The smallies are plentiful, but as stated before, most are pretty small. Many many rock bass as well.

Lots of easy public access points on the road just north of Tiffin that runs right along the river. Just past the bridge @ county rd. 38 there is also a pull off - watch your bumper  - that has a good stretch of river from there to the north with lots of deeper holes. Definetly fit for light, ultra light or fly roding, medium wt rods are overkill. Small tubes are killer, venom 3" super do's in white, black or green are my fav, but smaller crappie style spinnerbaits will weed out lots of the smaller fish. 

Musky - Rumor is there used to be alot of them in there, i have seen lots of pictures from the 70's & 80's. :B Have fished it (alot) for 15 years now and have only landed 1 and hooked 1 other. The 1 i actually landed (on a black super do) was 23"..... lots of fun on my UL!

Can't wait till they tear down the dam in Fremont.... BRING ON THE WALLEYE!!!!!

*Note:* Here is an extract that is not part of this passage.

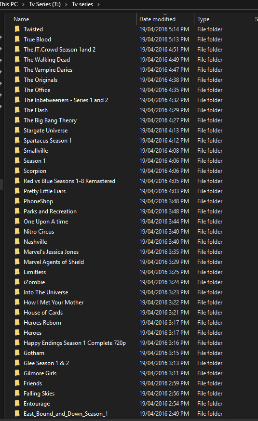Image resolution: width=258 pixels, height=421 pixels.
Task: Select the Nashville folder icon
Action: tap(17, 242)
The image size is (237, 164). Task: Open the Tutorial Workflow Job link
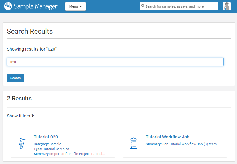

BTW - PM me when you come over, i can show you some holes and fish a little while on my lunch break if you can fish around noon time.


----------



## buckzye11 (Jul 16, 2009)

Thanks for the great info all, my UL is ready!


----------



## ufaquaoiler (Jan 14, 2010)

how can i be so foolish as to forget all the rock bass in there? atticafish is definately right on plenty of rock bass and you will find them in the same spots as smallies. i used to tear em up in creeks as a kid and still catch plenty from 6-9" and sometimes a fish ohio 10" fish in the river while smallmouth fishing. btw dont be suprised if you catch a few catfish while smallmouth fishing. getting catfish on blue fox spinners and minnow plugs happens to me all the time. as for musky, i dont doubt people have caught them historically and the little pike i got was on the blue fox spinner, but i def would not count on hooking into one of those seeing as those of us who have fished the river all our lives only have 1 or 2 in our name. best of luck to ya!


----------